Descontando unos pocos años que pasó como infante de la Marina italiana durante la Segunda Guerra Mundial y en un sanatorio en Roma, este hombre pasó toda su vida en su pueblo natal, Comiso, al sur de Sicilia. Fue un discreto pero querido profesor de bachillerato. En 1981, cuando apareció esa primera novela, tenía 60 años, “razonable edad para morir, no tanto para escribir”, dice el narrador de otra de sus novelas. Es lo que podría llamarse un escritor en extremo respetuoso con sus lectores, que no les entrega borradores. O que les entrega con seguridad el borrador más depurado que pude alcanzar. Porque un autor tan pulcro solo escribe borradores.

Un poco a pesar de sí mismo siguieron saliendo a la luz otros libros: Argos el ciego, Calendas griegas, Las mentiras de la noche, Tommaso y el fotógrafo ciego, casi todas publicadas en español por Anagrama en la década del ochenta y comienzos de los noventa. Cada una de esas novelas es perfecta, cada una de sus frases es un mecanismo esplendoroso de sentido. Gesualdo Bufalino, don Gesualdo el impar, su autor, encontró en esas novelas el eslabón perdido entre la prosa y la poesía. Que no es poco.

En Colombia editorial Norma publicó, también a comienzos de los noventa, varios títulos de don Gesualdo, entre ellos un librito de aforismos titulado El malpensante. Lunario del año que pasó. Son gotas que condensan el arte de Bufalino, su visión del mundo. Valga esta selección como invitación a leer sus novelas, que son inmensas, que lo sobreviven después de ese accidente automovilístico que le produjo una herida no mortal que lo mató. Fue en 1996, un viernes lluvioso de junio, en una carretera rural. 


El malpensante [Fragmento]

Habiendo sido muy viejo desde joven, concededme, ya viejo, algunas luces de juventud.

Ningún abismo de depravación existe donde dude en sumergirse la mente de un tímido.

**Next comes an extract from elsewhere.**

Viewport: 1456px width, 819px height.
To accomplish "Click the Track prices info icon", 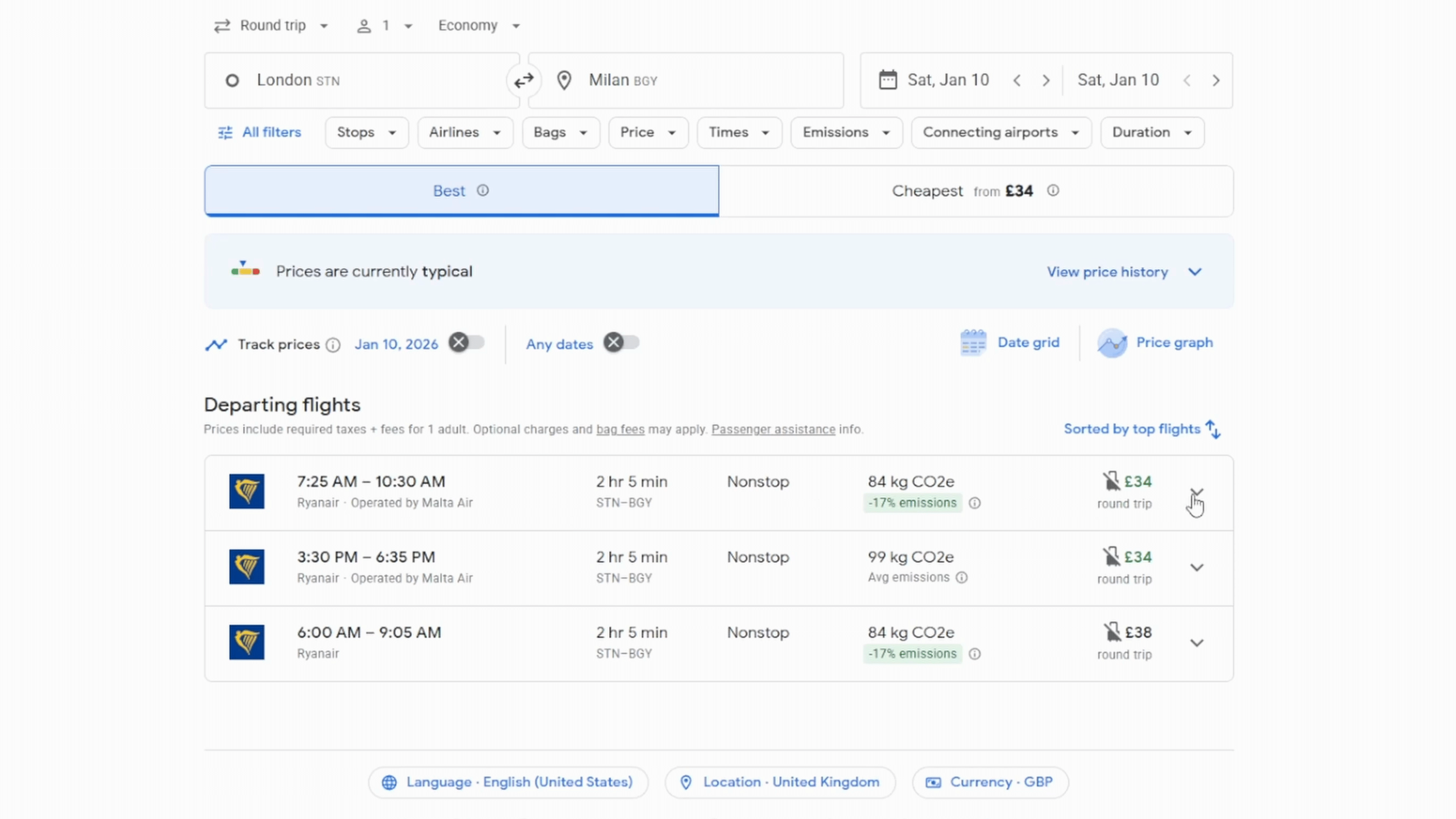I will pos(334,345).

Como quien se rompe la espalda para aumentar su saldo en el banco, así trabajo cada día con mi vida para convertirla en pasado: esa cuenta corriente que crece.

Rumiar el mal sin atreverse a cumplirlo… Así se forman las vocaciones poéticas.

Cuesta una inmensa fatiga conservar una buena opinión de sí mismo. Quién sabe cómo harán algunos.

Es más difícil que Stan Laurel pase por el ojo de una aguja que Oliver Hardy.

Si queréis saber más de vosotros, escuchad detrás de las puertas.

Todas las mujeres deberían ser bellas; los hombres, todos feos: es injusto que una mujer sea fea, ridículo que un hombre no lo sea.

Cada uno sueña los sueños que se merece.

Ninguna pasión arde si no la alimenta, de vez en cuando, la mala fe.

Dios es mejor de lo que parece, la Creación no le hace justicia.

Amo los nombres de árboles y flores que no he visto y no sabría reconocer si los viese: el aliso negro, el agavanzo.

Hay suicidas invisibles. Se continúa vivo por pura diplomacia, se bebe, se come, se camina. Los demás se engañan siempre, pero nosotros sabemos, con una sonrisa interna, que se equivocan, que estamos muertos.

No conozco voluptuosidad más punzante que leer, no ya un libro de principio a fin, sino, pescando al azar, aquí una página, allá un renglón, estando de pie ante las cascadas prodigiosas de una biblioteca.

Las motas del aburrimiento, la felicidad del aburrimiento en la adorada provincia.

Los placeres de la vanidad no duran en general más que un orgasmo masculino.

El bibliófilo, de una mujer: “Encuadernación bellísima, texto más bello aún”.

Leo con el acostumbrado fastidio en el periódico esta mañana el último boletín de la guerra ítalo-italiana.

Dos infelicidades, sumadas, pueden hacer una felicidad.

El único consuelo, en vísperas de elecciones entre dos candidatos, es que al menos uno de los dos perderá.

Vivo dentro de mí como un huésped.

Vivir por encima de sus medios lo hacen muchos. Morir, ninguno.

La calumnia desinteresada es, en quien la propaga, indicio inobjetable de talento literario.

Pocos se dan cuenta de que su muerte coincidirá con el fin del universo.



Gesualdo Bufalino, El malpensante. Lunario del año que pasó, Bogotá, Editorial Norma. 1995. Traducción de Mario Jursich Durán.